■ **Work request**
Transcribe exactly the lines that fall between the one holding "This screenshot has width=403, height=242." and the one holding "Tap chevron beside BELGRANO", inclusive, from the entries below.

■ **Source material**
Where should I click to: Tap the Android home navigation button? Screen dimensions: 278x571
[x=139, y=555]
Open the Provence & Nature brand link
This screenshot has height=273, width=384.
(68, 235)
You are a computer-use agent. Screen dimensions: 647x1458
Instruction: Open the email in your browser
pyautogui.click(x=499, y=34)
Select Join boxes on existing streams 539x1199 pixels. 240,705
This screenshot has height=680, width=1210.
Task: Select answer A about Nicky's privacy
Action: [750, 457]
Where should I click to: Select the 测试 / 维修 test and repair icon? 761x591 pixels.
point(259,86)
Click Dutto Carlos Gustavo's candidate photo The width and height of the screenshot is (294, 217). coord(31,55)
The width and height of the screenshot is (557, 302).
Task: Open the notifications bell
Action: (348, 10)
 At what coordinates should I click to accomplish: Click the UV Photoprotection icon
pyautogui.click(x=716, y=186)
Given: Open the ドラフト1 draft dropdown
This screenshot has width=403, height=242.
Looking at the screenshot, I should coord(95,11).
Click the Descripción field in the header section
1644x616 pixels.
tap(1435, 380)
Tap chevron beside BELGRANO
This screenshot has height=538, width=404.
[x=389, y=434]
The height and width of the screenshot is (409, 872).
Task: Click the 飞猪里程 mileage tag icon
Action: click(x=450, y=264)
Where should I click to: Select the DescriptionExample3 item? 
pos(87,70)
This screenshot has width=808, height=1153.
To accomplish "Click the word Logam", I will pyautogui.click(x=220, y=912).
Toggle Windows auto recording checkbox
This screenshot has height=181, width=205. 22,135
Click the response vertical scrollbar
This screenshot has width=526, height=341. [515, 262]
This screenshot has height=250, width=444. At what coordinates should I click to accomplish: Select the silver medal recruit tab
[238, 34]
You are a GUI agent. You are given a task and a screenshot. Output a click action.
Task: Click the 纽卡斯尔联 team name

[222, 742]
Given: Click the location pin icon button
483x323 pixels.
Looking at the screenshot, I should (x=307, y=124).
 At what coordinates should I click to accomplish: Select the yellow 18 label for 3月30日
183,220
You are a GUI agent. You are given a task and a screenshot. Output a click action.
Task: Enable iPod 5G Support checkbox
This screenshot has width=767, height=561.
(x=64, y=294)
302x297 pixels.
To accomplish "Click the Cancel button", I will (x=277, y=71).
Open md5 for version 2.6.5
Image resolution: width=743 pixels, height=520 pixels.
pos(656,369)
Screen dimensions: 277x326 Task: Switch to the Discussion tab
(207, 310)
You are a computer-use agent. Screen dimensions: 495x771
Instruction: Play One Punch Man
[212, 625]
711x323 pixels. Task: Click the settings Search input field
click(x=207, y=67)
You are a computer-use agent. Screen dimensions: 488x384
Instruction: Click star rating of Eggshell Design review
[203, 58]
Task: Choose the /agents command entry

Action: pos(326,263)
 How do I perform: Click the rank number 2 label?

■ **Exercise answer**
This screenshot has width=403, height=242.
Looking at the screenshot, I should coord(95,11).
Click the Descripción field in the header section
1644x616 pixels.
tap(1435, 380)
Tap chevron beside BELGRANO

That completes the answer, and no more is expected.